Photo-protective iodine chelate enables stable perovskite solar cells under reverse bias
摘要
Mitigating irreversible reverse-bias-induced perovskite degradation is paramount for the commercial deployment of perovskite solar modules, especially ensuring their reliability under partial shading scenarios. In n-i-p perovskite solar cells (PSCs), perovskite decomposition under reverse-bias involves the initial iodide re-distribution, followed by its oxidation and subsequent ultraviolet (UV) activation into iodine radicals, finally triggering the degradation within the perovskite.
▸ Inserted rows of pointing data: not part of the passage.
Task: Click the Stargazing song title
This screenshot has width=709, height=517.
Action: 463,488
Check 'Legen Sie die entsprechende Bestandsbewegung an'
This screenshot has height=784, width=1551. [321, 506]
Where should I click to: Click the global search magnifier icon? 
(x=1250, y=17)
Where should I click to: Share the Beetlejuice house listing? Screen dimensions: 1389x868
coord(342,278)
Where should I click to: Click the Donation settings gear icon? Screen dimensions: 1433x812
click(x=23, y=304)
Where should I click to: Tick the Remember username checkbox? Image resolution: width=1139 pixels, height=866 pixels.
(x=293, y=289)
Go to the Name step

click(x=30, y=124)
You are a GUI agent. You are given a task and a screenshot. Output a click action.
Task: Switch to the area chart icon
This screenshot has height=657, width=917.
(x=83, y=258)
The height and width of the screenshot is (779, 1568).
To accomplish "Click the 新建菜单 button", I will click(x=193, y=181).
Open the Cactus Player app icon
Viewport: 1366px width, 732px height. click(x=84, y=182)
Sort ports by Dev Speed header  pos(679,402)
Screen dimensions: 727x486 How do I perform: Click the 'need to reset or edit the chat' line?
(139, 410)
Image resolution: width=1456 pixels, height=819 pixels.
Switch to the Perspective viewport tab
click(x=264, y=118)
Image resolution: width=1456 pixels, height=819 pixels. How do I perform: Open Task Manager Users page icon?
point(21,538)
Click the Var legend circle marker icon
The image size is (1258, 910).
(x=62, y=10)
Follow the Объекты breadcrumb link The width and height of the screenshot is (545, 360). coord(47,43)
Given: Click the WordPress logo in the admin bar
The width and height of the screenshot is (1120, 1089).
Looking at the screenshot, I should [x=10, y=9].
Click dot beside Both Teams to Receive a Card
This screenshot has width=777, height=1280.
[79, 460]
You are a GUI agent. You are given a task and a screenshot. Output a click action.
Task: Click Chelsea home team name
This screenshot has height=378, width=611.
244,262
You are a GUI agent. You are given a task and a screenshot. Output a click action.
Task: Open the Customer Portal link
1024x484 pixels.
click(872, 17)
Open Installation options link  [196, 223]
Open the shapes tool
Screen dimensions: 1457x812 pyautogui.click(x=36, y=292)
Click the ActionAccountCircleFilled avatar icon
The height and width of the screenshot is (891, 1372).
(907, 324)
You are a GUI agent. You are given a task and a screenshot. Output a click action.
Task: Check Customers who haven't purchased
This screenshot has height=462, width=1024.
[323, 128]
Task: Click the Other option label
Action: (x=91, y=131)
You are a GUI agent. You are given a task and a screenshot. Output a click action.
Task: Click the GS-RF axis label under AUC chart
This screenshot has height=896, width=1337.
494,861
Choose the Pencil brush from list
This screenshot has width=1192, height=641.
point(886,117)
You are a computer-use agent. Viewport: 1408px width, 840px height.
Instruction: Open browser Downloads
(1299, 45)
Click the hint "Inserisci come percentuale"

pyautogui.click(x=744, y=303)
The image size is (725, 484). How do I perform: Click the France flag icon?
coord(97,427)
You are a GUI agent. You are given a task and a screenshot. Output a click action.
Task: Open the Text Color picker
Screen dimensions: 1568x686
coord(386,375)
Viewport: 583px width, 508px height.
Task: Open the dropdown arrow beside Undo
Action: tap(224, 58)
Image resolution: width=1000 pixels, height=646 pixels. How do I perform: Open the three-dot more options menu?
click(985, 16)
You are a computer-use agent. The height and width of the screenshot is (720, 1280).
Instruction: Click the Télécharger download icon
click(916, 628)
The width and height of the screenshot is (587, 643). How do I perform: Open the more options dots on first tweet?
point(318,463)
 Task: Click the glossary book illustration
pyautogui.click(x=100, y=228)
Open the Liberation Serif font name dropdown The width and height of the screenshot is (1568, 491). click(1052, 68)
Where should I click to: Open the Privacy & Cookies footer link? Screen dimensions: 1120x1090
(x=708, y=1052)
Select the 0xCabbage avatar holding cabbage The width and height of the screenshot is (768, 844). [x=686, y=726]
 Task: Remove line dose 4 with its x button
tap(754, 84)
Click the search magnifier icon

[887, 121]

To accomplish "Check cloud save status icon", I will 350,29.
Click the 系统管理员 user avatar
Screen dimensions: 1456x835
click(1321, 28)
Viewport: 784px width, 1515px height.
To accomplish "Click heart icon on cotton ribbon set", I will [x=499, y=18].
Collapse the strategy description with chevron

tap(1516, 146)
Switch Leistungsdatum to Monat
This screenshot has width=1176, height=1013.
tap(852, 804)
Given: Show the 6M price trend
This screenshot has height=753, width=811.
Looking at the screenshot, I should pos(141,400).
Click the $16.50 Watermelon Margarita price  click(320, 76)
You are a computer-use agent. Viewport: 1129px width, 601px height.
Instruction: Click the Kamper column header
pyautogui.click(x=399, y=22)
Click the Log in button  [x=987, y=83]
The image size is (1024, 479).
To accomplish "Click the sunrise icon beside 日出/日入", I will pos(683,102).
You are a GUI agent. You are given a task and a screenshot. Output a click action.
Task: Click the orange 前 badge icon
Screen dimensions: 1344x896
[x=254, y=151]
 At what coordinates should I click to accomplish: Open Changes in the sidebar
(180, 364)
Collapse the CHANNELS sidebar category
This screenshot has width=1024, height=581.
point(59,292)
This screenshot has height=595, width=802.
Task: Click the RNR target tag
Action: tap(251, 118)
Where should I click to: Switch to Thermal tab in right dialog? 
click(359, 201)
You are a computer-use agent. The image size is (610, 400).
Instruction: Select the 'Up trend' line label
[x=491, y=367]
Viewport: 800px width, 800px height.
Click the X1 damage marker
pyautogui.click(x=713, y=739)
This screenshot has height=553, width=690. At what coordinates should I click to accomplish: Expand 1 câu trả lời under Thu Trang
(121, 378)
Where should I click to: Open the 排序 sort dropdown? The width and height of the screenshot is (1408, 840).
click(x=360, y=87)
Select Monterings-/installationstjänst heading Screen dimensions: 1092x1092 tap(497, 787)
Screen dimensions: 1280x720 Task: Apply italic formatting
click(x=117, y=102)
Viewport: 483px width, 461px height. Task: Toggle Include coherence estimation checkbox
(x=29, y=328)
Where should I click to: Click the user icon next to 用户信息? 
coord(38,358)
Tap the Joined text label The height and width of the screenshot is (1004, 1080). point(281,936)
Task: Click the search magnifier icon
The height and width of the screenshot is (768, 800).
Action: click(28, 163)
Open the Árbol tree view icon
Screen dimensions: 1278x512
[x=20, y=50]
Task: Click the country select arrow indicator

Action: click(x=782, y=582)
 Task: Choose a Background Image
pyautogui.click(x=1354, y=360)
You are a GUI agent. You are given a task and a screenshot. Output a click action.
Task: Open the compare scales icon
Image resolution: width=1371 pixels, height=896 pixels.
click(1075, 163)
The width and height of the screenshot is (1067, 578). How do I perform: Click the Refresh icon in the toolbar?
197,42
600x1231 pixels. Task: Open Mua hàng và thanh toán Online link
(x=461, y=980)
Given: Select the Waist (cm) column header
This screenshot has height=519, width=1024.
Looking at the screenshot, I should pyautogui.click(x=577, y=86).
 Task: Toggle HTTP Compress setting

This work presents a delicate iodine chelation engineering to directly restrain this failure mechanism by incorporating a tailored β-cyclodextrin sulfated sodium salt (S-β-CD) at the critical SnO2/perovskite buried interface. This iodine chelating agent simultaneously sequesters the reactive iodine species from perovskites and provides the intrinsic UV-protection at the front side, to interrupt the photolysis cascade, which significantly enhances the reverse-bias robustness of PSCs. We demonstrate an outstanding operational stability after the reverse-bias precondition (T80 = ~ 1000 h, ISOS-L-3), and more encouragingly, deliver a superior cyclic lifetime under the periodic reverse-bias and light soaking stress (T85 = ~ 1600 h, ISOS-V-1). This strategy offers a significant leap towards the reverse-bias reliability required for solar module applications in the real world.